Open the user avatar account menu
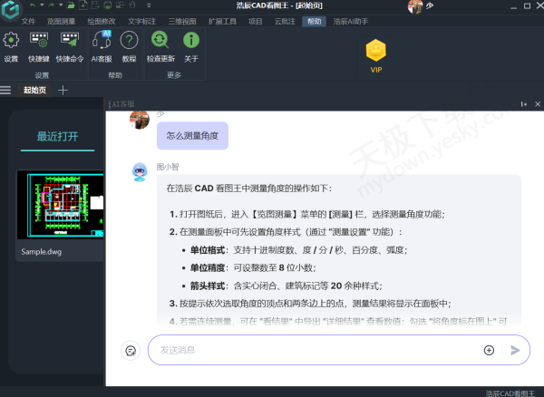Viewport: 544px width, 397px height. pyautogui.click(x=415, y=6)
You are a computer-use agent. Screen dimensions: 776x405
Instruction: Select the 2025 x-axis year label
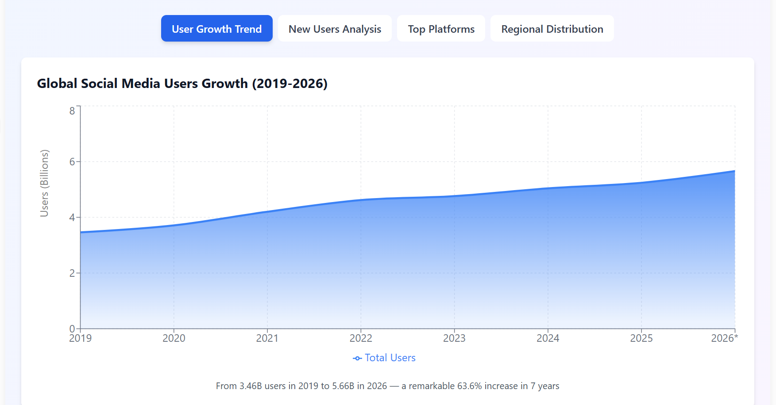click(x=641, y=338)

--

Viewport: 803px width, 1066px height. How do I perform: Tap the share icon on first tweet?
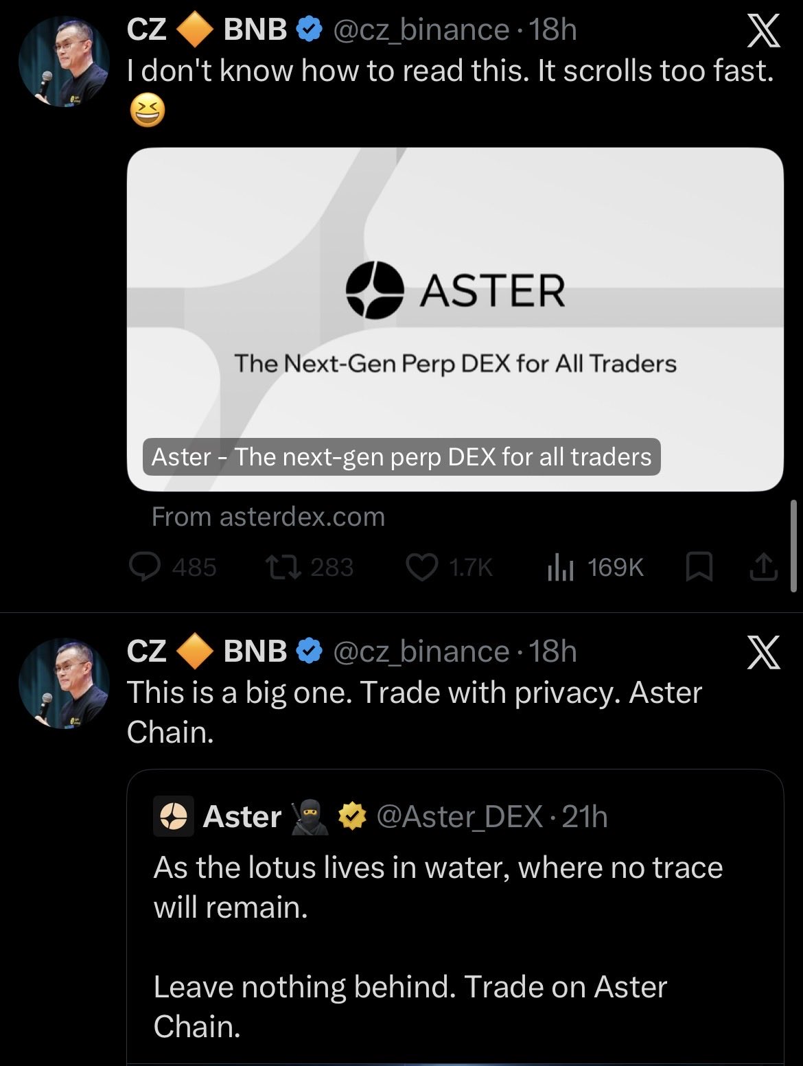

---

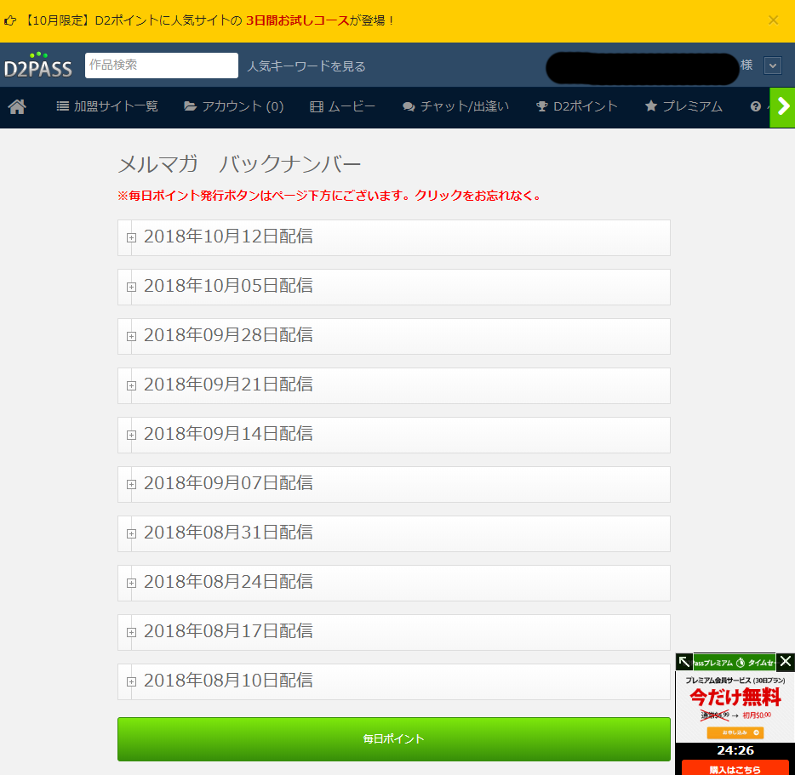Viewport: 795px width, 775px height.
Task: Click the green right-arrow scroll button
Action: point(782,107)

STATED TASK |
Print the records from the line containing "Viewport: 795px width, 775px height." through the line containing "Action: point(782,107)", including both of those lines, and omit the pictures.

EXPECTED ANSWER |
Viewport: 795px width, 775px height.
Task: Click the green right-arrow scroll button
Action: point(782,107)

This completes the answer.